Please reproduce the records, beginning at the line that has "Where should I click to: Select" and stopping after the line that has "Action: (448, 613)", with "Rotate" swapped for "Crop" and all else unchanged. Give only those lines.

(Supplied records)
++++++++

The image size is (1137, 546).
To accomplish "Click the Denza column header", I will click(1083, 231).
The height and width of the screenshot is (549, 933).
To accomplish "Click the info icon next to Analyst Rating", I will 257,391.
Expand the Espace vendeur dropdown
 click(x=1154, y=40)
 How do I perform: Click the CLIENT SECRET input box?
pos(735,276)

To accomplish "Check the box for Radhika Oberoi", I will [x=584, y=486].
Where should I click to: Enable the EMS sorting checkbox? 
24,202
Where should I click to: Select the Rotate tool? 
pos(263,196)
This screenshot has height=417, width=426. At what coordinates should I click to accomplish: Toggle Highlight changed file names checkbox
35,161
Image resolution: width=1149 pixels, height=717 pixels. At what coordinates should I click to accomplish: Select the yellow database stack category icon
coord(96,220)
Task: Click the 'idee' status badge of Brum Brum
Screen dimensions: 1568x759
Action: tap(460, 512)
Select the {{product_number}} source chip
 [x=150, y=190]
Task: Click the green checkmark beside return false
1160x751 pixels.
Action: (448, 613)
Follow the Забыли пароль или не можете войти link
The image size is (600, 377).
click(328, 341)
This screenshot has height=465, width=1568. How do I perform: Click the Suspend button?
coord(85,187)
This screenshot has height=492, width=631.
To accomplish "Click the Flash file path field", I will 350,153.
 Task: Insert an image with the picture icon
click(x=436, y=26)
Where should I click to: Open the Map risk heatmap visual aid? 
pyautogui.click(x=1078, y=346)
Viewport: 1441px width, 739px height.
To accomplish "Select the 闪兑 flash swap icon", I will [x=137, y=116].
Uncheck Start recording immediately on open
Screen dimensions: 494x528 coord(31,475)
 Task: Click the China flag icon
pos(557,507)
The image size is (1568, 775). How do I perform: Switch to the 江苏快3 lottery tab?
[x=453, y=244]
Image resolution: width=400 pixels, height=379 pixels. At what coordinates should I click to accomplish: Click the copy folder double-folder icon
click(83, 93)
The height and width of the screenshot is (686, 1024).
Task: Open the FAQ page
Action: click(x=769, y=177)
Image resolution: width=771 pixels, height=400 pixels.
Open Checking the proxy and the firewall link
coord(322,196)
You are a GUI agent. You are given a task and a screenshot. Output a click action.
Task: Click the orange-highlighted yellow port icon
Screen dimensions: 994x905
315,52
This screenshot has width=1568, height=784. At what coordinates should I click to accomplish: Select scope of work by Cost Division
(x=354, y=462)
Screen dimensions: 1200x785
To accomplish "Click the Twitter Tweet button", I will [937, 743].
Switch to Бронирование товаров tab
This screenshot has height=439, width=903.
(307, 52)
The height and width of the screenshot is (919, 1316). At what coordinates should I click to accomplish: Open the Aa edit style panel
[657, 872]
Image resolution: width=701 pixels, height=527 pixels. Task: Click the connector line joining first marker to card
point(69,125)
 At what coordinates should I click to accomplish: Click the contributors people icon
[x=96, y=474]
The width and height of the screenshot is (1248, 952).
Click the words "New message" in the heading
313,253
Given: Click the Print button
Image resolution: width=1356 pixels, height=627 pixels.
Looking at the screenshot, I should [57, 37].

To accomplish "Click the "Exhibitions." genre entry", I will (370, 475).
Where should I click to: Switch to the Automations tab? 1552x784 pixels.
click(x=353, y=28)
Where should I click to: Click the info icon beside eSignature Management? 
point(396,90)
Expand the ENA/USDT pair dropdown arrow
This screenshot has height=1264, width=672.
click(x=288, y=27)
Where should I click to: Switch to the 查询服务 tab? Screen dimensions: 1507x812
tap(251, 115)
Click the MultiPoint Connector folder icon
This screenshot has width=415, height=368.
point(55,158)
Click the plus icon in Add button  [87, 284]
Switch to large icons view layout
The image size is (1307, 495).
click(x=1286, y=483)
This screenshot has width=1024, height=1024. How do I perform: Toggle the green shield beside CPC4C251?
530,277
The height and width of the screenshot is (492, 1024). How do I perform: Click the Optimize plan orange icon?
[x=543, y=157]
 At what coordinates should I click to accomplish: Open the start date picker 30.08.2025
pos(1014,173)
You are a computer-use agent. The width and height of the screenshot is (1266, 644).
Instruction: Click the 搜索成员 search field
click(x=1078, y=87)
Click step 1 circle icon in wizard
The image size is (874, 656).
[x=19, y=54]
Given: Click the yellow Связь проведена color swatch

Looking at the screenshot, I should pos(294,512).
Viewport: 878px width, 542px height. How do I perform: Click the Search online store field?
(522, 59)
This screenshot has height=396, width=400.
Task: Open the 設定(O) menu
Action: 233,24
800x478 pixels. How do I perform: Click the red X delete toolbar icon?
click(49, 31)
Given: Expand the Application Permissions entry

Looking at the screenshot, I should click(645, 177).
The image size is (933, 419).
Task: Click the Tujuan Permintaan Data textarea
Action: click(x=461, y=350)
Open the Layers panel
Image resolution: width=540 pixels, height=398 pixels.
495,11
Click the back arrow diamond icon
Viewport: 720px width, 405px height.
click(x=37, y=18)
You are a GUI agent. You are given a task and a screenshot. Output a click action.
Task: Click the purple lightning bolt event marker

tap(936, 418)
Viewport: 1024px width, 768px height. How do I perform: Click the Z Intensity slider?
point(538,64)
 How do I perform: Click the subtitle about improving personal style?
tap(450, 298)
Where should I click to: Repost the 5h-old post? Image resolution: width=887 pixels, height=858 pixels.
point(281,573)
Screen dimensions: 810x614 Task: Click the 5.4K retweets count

++++++++

(The output)
Where should I click to: Select the Crop tool? 
pos(263,196)
This screenshot has height=417, width=426. At what coordinates should I click to accomplish: Toggle Highlight changed file names checkbox
35,161
Image resolution: width=1149 pixels, height=717 pixels. At what coordinates should I click to accomplish: Select the yellow database stack category icon
coord(96,220)
Task: Click the 'idee' status badge of Brum Brum
Screen dimensions: 1568x759
Action: tap(460, 512)
Select the {{product_number}} source chip
 [x=150, y=190]
Task: Click the green checkmark beside return false
1160x751 pixels.
Action: (448, 613)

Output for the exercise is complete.